The downturn in remittance receipts of Lesotho after 1990 and the sharp drop in 1994, for example, were due to the yearly reductions in the number of Basotho workers employed abroad which hit 13 percent in 1994 (Sparreboom and Sparreboom-Burger, 2004). The exogenous dynamics driving remittance receipts of Lesotho once again remind the need that cyclical behavior of remittances be analyzed by also taking output cycles in the host countries into account as pointed out by Sayan (2004) and Sayan and Tekin-Koru (2005) and as also noted in footnote 1 above.

It should be noted finally that the results reported here may be improved when higher frequency (such as quarterly) data is used instead of annual data. In the case of Turkey, for example, the analysis based on annual data here signals an absence of any synchronous or asynchronous correlation between real GDP and remittances. Yet, earlier works (such as Sayan, 2004 and 2005) employing quarterly data on remittances from the Turkish workers in Germany indicate that there is a strong synchronous procyclicality between remittance receipts and output over the Turkish business cycles.11Sayan (2005) further indicates that the countercyclical relationship between remittances from Turkish workers abroad may have turned into procyclicality over time implying that the passage of time may change cyclical properties of remittances. Supported by results from recent empirical work by Aydas, Metin-Ozcan and Neyapti (2005), this view is seemingly consistent with the inconclusive nature of results from annual data reported here for this country. In order to further test the validity of this view, quarterly data covering the period 1987:1 to 2003:3 from the Turkish Central Bank have been used to analyze the co-movements between the cycles of output in Turkey and real remittances from the Turkish workers in Germany.

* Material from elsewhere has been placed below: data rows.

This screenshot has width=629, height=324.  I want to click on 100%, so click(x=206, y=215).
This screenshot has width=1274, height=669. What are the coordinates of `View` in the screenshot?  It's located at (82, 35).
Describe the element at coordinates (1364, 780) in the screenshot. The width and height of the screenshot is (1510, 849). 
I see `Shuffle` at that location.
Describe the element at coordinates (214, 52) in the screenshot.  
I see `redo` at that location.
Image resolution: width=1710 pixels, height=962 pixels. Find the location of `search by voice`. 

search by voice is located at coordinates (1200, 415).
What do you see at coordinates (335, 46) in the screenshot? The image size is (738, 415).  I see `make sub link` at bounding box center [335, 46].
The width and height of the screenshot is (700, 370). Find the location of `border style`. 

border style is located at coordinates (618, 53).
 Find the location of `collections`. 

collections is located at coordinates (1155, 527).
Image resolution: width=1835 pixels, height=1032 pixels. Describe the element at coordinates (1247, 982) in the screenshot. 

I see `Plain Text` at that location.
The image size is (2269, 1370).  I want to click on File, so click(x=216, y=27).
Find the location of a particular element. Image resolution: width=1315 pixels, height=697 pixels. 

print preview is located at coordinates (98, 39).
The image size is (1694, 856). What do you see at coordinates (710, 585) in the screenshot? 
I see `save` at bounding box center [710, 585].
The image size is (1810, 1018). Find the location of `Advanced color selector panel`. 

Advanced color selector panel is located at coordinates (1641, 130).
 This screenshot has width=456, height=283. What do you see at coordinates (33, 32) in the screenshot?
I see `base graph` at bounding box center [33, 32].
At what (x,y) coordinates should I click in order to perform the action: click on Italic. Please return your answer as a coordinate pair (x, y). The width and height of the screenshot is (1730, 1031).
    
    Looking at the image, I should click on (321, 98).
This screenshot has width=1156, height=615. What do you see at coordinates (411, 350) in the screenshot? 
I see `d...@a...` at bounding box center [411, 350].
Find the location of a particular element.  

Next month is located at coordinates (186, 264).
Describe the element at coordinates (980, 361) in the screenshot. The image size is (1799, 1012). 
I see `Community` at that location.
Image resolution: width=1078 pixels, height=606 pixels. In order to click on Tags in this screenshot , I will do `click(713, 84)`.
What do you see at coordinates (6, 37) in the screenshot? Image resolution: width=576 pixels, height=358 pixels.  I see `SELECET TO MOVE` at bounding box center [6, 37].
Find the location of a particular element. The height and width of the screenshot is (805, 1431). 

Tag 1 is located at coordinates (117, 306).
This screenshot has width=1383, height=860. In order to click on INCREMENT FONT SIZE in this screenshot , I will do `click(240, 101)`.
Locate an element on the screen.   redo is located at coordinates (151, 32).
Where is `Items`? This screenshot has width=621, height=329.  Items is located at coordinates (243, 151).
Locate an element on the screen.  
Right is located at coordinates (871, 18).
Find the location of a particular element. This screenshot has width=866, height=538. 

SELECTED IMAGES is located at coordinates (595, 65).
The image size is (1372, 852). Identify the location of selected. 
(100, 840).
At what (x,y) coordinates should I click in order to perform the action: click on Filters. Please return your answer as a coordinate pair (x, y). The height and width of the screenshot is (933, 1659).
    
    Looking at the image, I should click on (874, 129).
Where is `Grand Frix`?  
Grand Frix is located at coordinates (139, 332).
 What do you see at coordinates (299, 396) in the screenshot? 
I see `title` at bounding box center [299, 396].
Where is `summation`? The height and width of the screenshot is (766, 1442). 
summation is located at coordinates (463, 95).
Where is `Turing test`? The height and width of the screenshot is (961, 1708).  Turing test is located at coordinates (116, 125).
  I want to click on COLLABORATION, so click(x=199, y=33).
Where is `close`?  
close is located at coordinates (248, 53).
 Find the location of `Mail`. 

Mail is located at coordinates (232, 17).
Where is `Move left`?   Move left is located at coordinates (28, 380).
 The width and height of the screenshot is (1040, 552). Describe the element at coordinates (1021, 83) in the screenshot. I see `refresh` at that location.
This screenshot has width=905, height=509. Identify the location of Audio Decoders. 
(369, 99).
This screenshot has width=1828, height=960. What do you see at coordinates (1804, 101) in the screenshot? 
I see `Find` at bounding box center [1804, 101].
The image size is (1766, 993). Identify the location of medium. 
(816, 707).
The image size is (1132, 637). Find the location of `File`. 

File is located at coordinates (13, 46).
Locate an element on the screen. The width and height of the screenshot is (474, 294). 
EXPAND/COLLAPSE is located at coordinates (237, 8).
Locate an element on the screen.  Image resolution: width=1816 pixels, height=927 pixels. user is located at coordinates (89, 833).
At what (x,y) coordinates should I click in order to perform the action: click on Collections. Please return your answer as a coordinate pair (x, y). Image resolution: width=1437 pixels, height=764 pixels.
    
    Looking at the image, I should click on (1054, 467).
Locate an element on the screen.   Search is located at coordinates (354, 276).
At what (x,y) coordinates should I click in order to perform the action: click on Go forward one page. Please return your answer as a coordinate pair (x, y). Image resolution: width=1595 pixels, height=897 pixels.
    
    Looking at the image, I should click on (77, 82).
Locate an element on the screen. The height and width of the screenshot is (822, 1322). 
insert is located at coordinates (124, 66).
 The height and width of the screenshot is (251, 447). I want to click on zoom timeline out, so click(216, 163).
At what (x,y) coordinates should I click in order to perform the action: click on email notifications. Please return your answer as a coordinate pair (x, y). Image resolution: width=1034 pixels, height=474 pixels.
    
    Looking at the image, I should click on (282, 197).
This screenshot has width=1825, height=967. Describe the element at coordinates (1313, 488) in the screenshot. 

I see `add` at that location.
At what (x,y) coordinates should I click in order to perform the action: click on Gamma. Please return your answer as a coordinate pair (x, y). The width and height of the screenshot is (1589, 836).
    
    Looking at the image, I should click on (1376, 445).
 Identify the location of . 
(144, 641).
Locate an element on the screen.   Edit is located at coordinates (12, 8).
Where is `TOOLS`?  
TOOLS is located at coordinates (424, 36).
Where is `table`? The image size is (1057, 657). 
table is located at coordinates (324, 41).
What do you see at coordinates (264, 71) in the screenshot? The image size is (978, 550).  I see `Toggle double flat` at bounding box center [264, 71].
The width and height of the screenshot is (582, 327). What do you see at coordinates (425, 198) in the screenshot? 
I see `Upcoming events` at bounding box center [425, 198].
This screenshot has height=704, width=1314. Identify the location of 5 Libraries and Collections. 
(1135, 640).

The results presented in Table 3 indicate that even though remittances from Germany are procyclical with the Turkish output over the whole period, they were countercyclical to the business cycle in the sub-period from 1987:1 to 1994:2. Furthermore, these procyclical remittances were following the output cycle by a lag of one quarter during the 1987:1-2003:1 period, as indicated by the position of 0.3683, the largest correlation coefficient (with the contemporaneous correlation coefficient of 0.3566 being a close second and indicating that the synchronous co-movement of remittances with the output cycle in Turkey was also strong). When the sub-period from 1987:1 to 1994:2 is considered instead, however, the results indicate a countercyclicality with real remittances from Germany following the Turkish output with a lag of one or two quarters in the opposite direction. This implies that up to the second quarter of 1994 when the first major economic/financial crisis in the aftermath of the 1980s hit Turkey, Turkish workers in Germany tended to increase remittances shortly after output drops in the Turkish economy, but this pattern changed after the crisis of 1994.

Table 3.Cross Correlations Between Real GDP at time t in Turkey and Real Remittances from the Turkish Workers in Germany at t+i (i = -4, -3, -2, -1, 0, 1, 2, 3, 4)
i-4-3-2-101234
1987:1-2003:3-0.05160.01610.19400.28380.3566*0.3683*0.27660.14940.0830
1987:1-1994:20.17610.23450.27000.2055-0.2990-0.4128*-0.4168*-0.3599-0.2439

As argued by Sayan (2005), this switch may be due to a host of factors possibly including the reunification of workers with immediate family members in the host country and weakening ties with other relatives back home over time, changing decisions of migrants about the length of stay in the host country and timing of return, as well as changing investment atmosphere in the home country. Given that the switch from countercyclicality to procyclicality occurred after the severe financial crisis in 1994 in Turkey, it appears plausible to argue that major economic/financial crises may negatively affect the level of migrants’ confidence in the banking system and financial institutions of the home country and hence their decisions about when to transfer their savings home and when to keep them in the host country. This view is further supported by very sharp drops observed in remittance receipts of Turkey more recently after 2000 when the country was successively hit by two major economic/financial crises.

V. Concluding Remarks

The discussion has shown that remittance receipts of different countries are driven by complex dynamics and respond differently to the state of economic activity in the home countries of migrant workers. Even though a countercyclical remittance behavior is reasonable to expect in some countries and seemingly easy to explain based on sensible arguments around the consumption smoothing motive of migrant workers, such countercyclicality is hard to generalize to all countries. The behavior of remittances appears to be procyclical or even acyclical in some countries and the possible reasons underlying such procyclicality/acyclicality often differ across countries. Cross-country studies that produce empirical estimates referring to the average behavior may sometimes be misleading as they conceal possibly significant differences in the behavior of remittances received by individual countries. The potentially misleading nature of cross country results have been clearly shown by a comparison of results obtained for the group of 12 countries as a whole and the results for individual countries making up the sample.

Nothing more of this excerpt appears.